### SOURCE MATERIAL ###

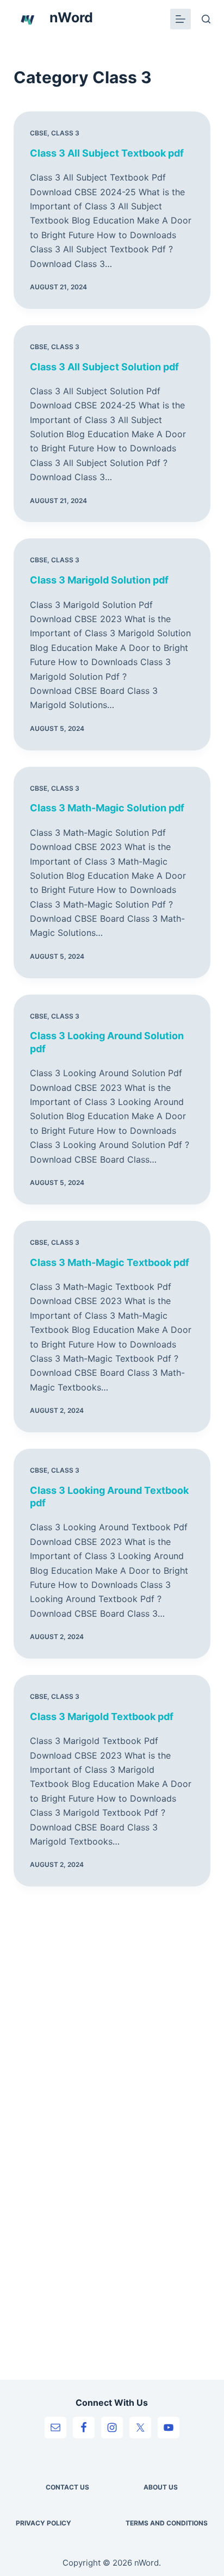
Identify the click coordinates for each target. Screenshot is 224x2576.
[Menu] (180, 19)
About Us (161, 2487)
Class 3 (65, 133)
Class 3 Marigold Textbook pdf (101, 1716)
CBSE (38, 133)
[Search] (206, 19)
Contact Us (67, 2487)
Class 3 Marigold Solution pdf (99, 580)
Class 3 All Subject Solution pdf (104, 367)
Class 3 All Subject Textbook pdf (107, 153)
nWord (71, 17)
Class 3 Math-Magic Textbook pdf (109, 1262)
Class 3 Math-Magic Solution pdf (107, 808)
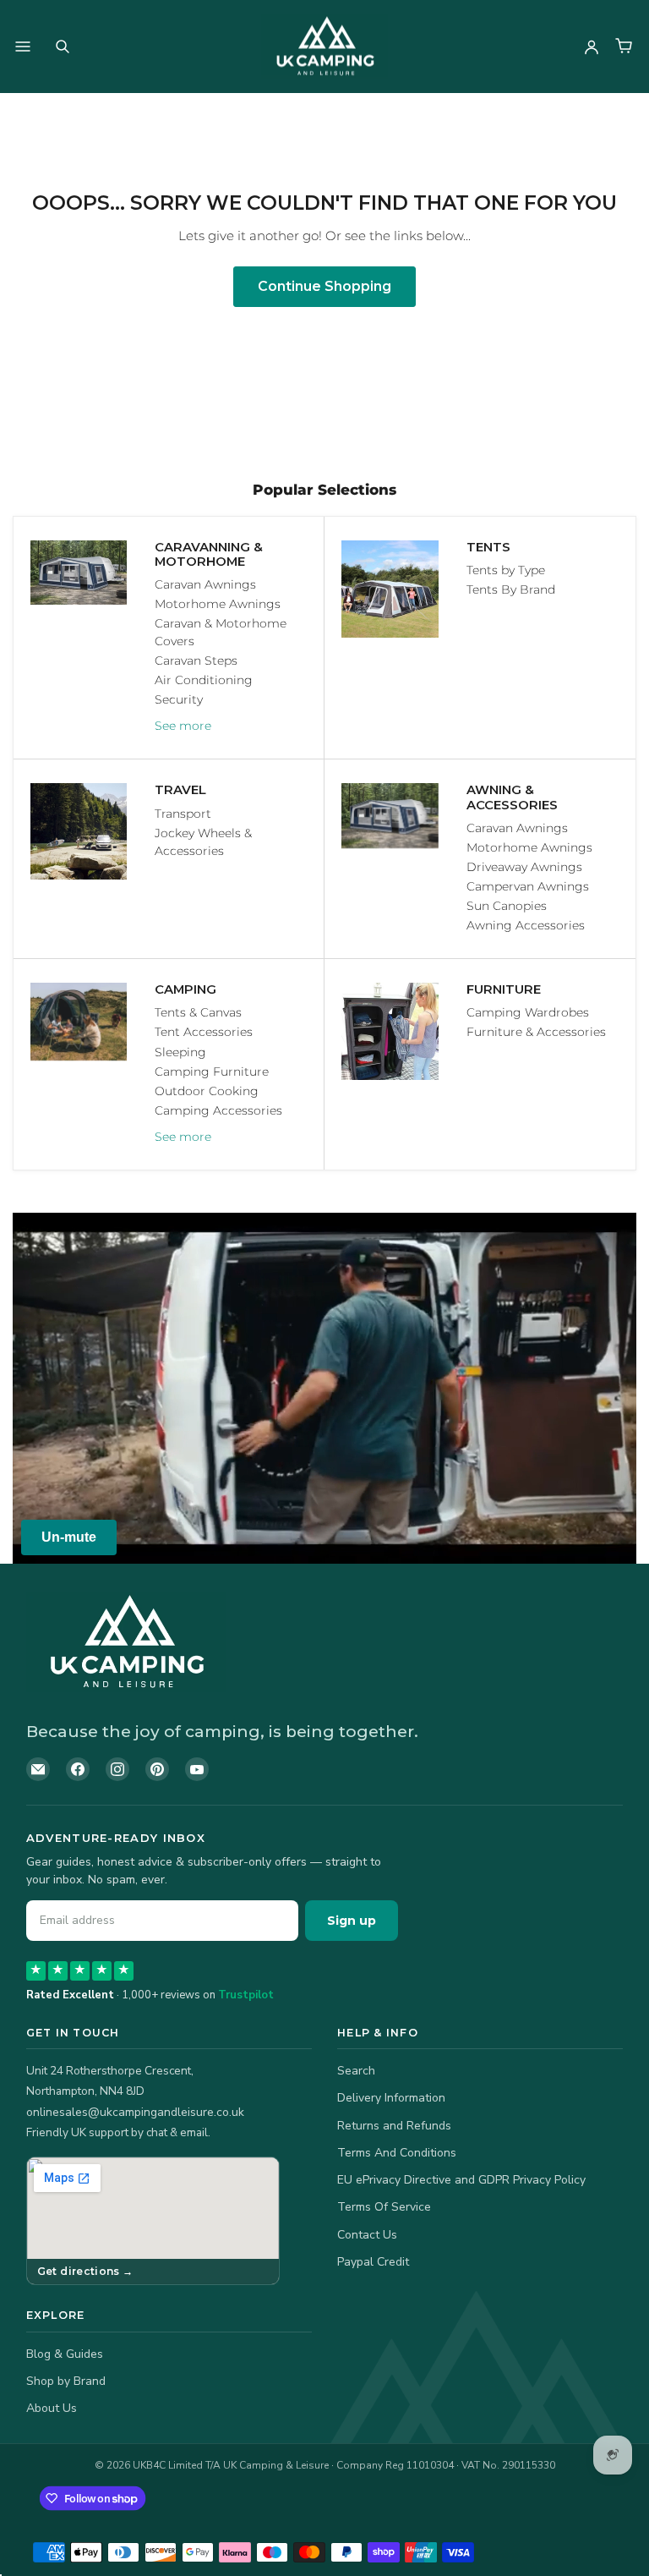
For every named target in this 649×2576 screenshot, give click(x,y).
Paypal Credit (373, 2262)
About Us (51, 2408)
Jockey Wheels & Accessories (203, 841)
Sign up (351, 1920)
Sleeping (180, 1052)
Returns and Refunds (394, 2126)
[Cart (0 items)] (623, 46)
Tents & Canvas (198, 1012)
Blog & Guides (64, 2354)
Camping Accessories (218, 1110)
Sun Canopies (506, 905)
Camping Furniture (212, 1071)
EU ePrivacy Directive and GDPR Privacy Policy (461, 2180)
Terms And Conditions (396, 2153)
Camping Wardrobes (527, 1012)
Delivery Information (391, 2098)
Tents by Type (505, 570)
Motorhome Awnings (218, 603)
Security (179, 699)
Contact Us (367, 2235)
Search (356, 2071)
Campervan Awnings (527, 886)
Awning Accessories (525, 925)
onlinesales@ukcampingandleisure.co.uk (135, 2112)
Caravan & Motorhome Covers (220, 632)
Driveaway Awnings (524, 866)
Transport (183, 813)
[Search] (62, 46)
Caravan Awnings (205, 584)
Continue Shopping (324, 286)
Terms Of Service (384, 2207)
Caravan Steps (196, 660)
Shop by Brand (66, 2381)
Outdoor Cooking (207, 1091)
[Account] (591, 46)
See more (183, 725)
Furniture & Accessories (536, 1031)
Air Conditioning (204, 680)
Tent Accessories (204, 1031)
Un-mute (68, 1537)
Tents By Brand (510, 589)
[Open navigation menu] (22, 46)
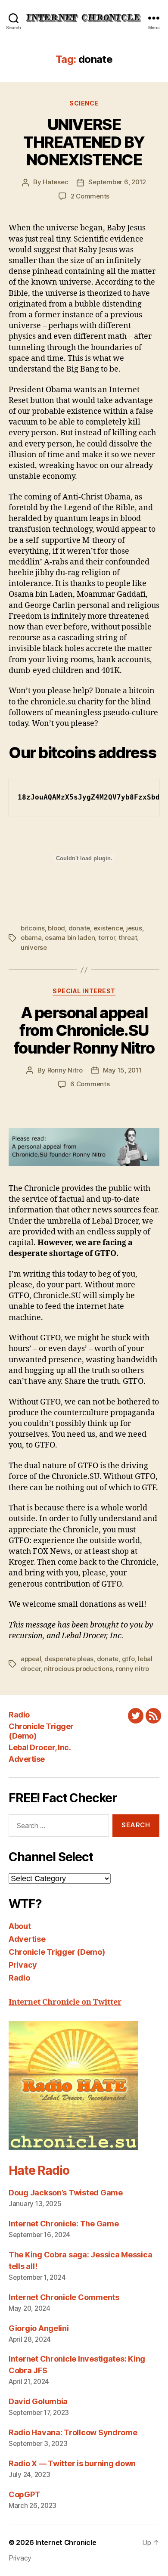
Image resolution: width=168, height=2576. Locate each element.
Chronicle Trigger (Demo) (57, 1951)
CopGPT (24, 2494)
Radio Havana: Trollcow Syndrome (73, 2432)
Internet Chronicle (65, 2542)
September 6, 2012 (117, 182)
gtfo (128, 1659)
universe (34, 947)
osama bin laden (70, 937)
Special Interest (84, 991)
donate (79, 928)
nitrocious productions (78, 1669)
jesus (134, 928)
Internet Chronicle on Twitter (65, 2002)
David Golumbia (38, 2401)
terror (106, 937)
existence (108, 928)
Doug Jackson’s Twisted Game (66, 2192)
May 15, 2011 (122, 1070)
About (20, 1926)
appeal (31, 1659)
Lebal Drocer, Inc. (40, 1747)
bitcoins (33, 928)
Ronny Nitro (65, 1070)
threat (127, 937)
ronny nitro (132, 1669)
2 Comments (90, 196)
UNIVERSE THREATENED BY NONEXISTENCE (84, 142)
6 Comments (89, 1084)
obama (31, 937)
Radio (19, 1714)
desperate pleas (68, 1659)
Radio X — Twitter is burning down (72, 2463)
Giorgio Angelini (39, 2328)
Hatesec (55, 182)
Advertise (27, 1759)
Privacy (23, 1964)
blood (56, 928)
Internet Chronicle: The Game (63, 2223)
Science (84, 103)
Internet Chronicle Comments (64, 2297)
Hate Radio (39, 2170)
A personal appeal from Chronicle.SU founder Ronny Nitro (84, 1030)
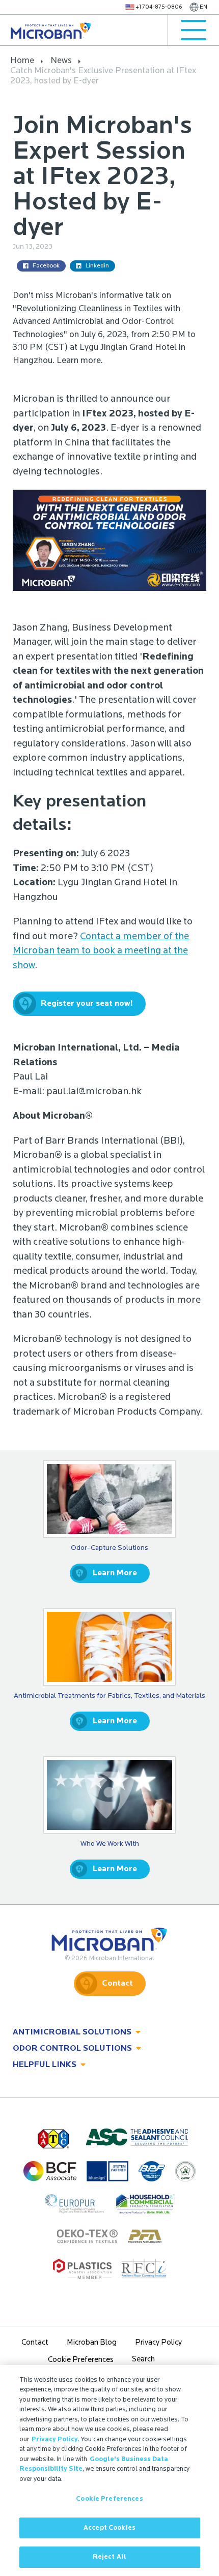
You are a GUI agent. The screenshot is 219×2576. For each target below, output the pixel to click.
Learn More (115, 1573)
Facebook (46, 266)
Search (143, 2359)
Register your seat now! (87, 1004)
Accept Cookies (109, 2528)
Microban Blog (92, 2343)
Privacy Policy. (55, 2439)
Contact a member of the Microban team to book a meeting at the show (101, 951)
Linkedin (97, 266)
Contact (117, 1984)
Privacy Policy (158, 2343)
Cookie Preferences (109, 2499)
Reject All (109, 2557)
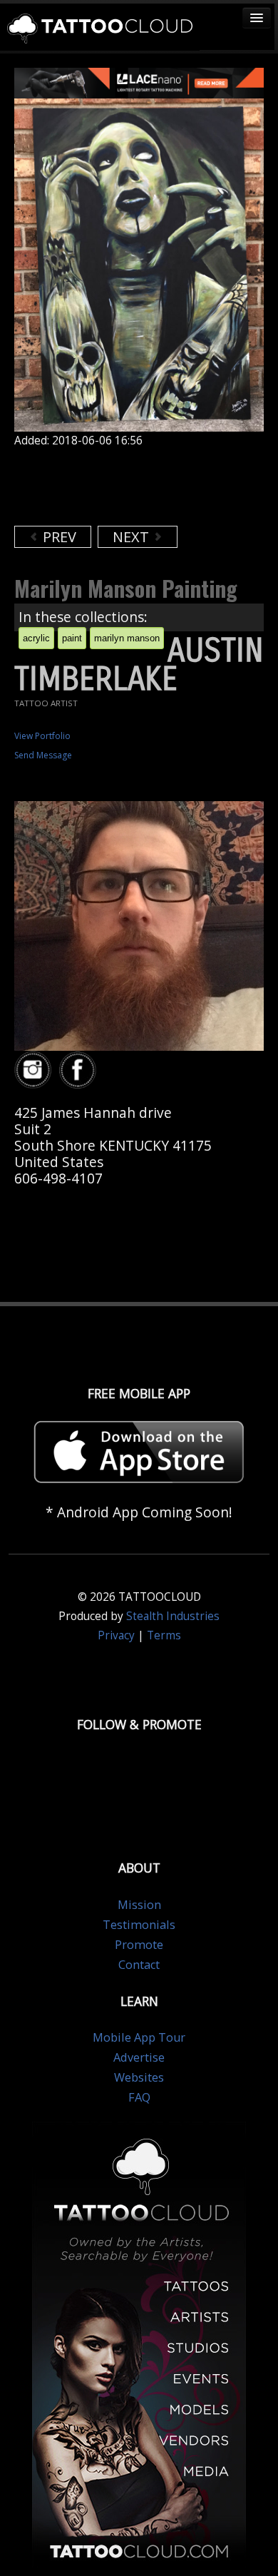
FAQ (139, 2097)
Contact (139, 1964)
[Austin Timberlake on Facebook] (80, 1070)
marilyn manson (127, 638)
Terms (164, 1635)
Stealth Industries (173, 1616)
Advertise (139, 2057)
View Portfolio (42, 736)
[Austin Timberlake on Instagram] (35, 1070)
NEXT (133, 536)
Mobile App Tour (139, 2037)
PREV (57, 536)
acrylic (36, 638)
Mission (139, 1905)
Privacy (116, 1635)
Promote (139, 1945)
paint (72, 638)
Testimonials (139, 1925)
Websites (139, 2077)
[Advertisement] (128, 486)
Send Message (43, 755)
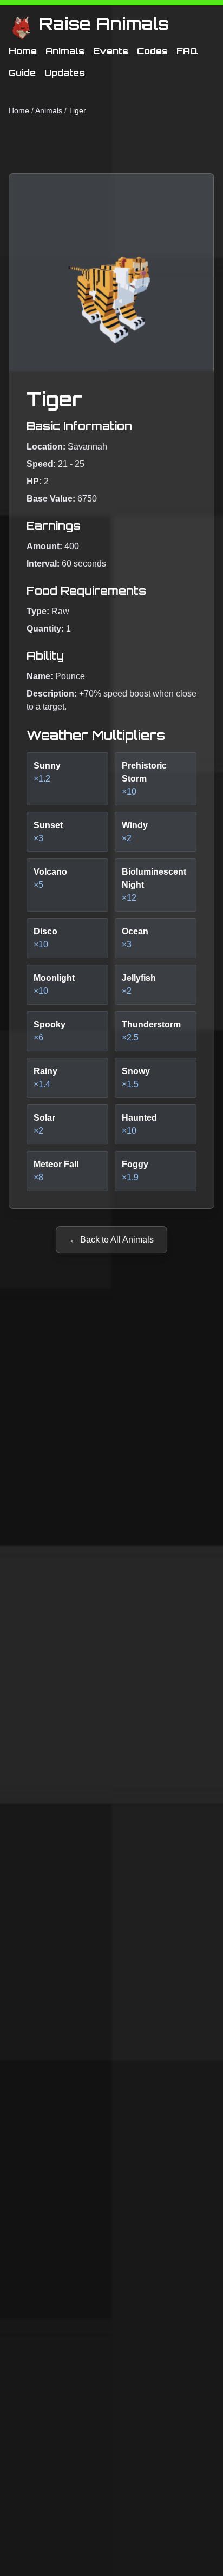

###

TASK ITEM:
Retype the records exactly. Any image in them should not appear in what you write.

TASK ANSWER:
Identify the click coordinates for each target. Screenshot is 224x2576.
[Menu] (180, 19)
About Us (161, 2487)
Class 3 (65, 133)
Class 3 Marigold Textbook pdf (101, 1716)
CBSE (38, 133)
[Search] (206, 19)
Contact Us (67, 2487)
Class 3 Marigold Solution pdf (99, 580)
Class 3 All Subject Solution pdf (104, 367)
Class 3 All Subject Textbook pdf (107, 153)
nWord (71, 17)
Class 3 Math-Magic Textbook pdf (109, 1262)
Class 3 Math-Magic Solution pdf (107, 808)
For every named target in this 649×2576 screenshot, give click(x,y).
Paypal Credit (373, 2262)
About Us (51, 2408)
Jockey Wheels & Accessories (203, 841)
Sign up (351, 1920)
Sleeping (180, 1052)
Returns and Refunds (394, 2126)
[Cart (0 items)] (623, 46)
Tents & Canvas (198, 1012)
Blog & Guides (64, 2354)
Camping Accessories (218, 1110)
Sun Canopies (506, 905)
Camping Furniture (212, 1071)
EU ePrivacy Directive and GDPR Privacy Policy (461, 2180)
Terms And Conditions (396, 2153)
Camping Wardrobes (527, 1012)
Delivery Information (391, 2098)
Tents by Type (505, 570)
Motorhome Awnings (218, 603)
Security (179, 699)
Contact Us (367, 2235)
Search (356, 2071)
Campervan Awnings (527, 886)
Awning Accessories (525, 925)
onlinesales@ukcampingandleisure.co.uk (135, 2112)
Caravan & Motorhome Covers (220, 632)
Driveaway Awnings (524, 866)
Transport (183, 813)
[Search] (62, 46)
Caravan Awnings (205, 584)
Continue Shopping (324, 286)
Terms Of Service (384, 2207)
Caravan Steps (196, 660)
Shop by Brand (66, 2381)
Outdoor Cooking (207, 1091)
[Account] (591, 46)
See more (183, 725)
Furniture & Accessories (536, 1031)
Air Conditioning (204, 680)
Tent Accessories (204, 1031)
Un-mute (68, 1537)
Tents By Brand (510, 589)
[Open navigation menu] (22, 46)
Image resolution: width=168, height=2576. Locate each element.
Chronicle Trigger (Demo) (57, 1951)
CopGPT (24, 2494)
Radio Havana: Trollcow Syndrome (73, 2432)
Internet Chronicle (65, 2542)
September 6, 2012 (117, 182)
gtfo (128, 1659)
universe (34, 947)
osama bin laden (70, 937)
Special Interest (84, 991)
donate (79, 928)
nitrocious productions (78, 1669)
jesus (134, 928)
Internet Chronicle on Twitter (65, 2002)
David Golumbia (38, 2401)
terror (106, 937)
existence (108, 928)
Doug Jackson’s Twisted Game (66, 2192)
May 15, 2011 (122, 1070)
About (20, 1926)
appeal (31, 1659)
Lebal Drocer, Inc. (40, 1747)
bitcoins (33, 928)
Ronny Nitro (65, 1070)
threat (127, 937)
ronny nitro (132, 1669)
2 Comments (90, 196)
UNIVERSE THREATENED BY NONEXISTENCE (84, 142)
6 Comments (89, 1084)
obama (31, 937)
Radio (19, 1714)
desperate pleas (68, 1659)
Radio X — Twitter is burning down (72, 2463)
Giorgio Angelini (39, 2328)
Hatesec (55, 182)
Advertise (27, 1759)
Privacy (23, 1964)
blood (56, 928)
Internet Chronicle: The Game (63, 2223)
Science (84, 103)
Internet Chronicle Comments (64, 2297)
Hate Radio (39, 2170)
A personal appeal from Chronicle.SU founder Ronny Nitro (84, 1030)
You are a GUI agent. The screenshot is 219×2576. For each target below, output the pixel to click.
Learn More (115, 1573)
Facebook (46, 266)
Search (143, 2359)
Register your seat now! (87, 1004)
Accept Cookies (109, 2528)
Microban Blog (92, 2343)
Privacy Policy. (55, 2439)
Contact a member of the Microban team to book a meeting at the show (101, 951)
Linkedin (97, 266)
Contact (117, 1984)
Privacy Policy (158, 2343)
Cookie Preferences (109, 2499)
Reject All (109, 2557)
FAQ (139, 2097)
Contact (139, 1964)
[Austin Timberlake on Facebook] (80, 1070)
marilyn manson (127, 638)
Terms (164, 1635)
Stealth Industries (173, 1616)
Advertise (139, 2057)
View Portfolio (42, 736)
[Austin Timberlake on Instagram] (35, 1070)
NEXT (133, 536)
Mobile App Tour (139, 2037)
PREV (57, 536)
acrylic (36, 638)
Mission (139, 1905)
Privacy (116, 1635)
Promote (139, 1945)
paint (72, 638)
Testimonials (139, 1925)
Websites (139, 2077)
[Advertisement] (128, 486)
Send Message (43, 755)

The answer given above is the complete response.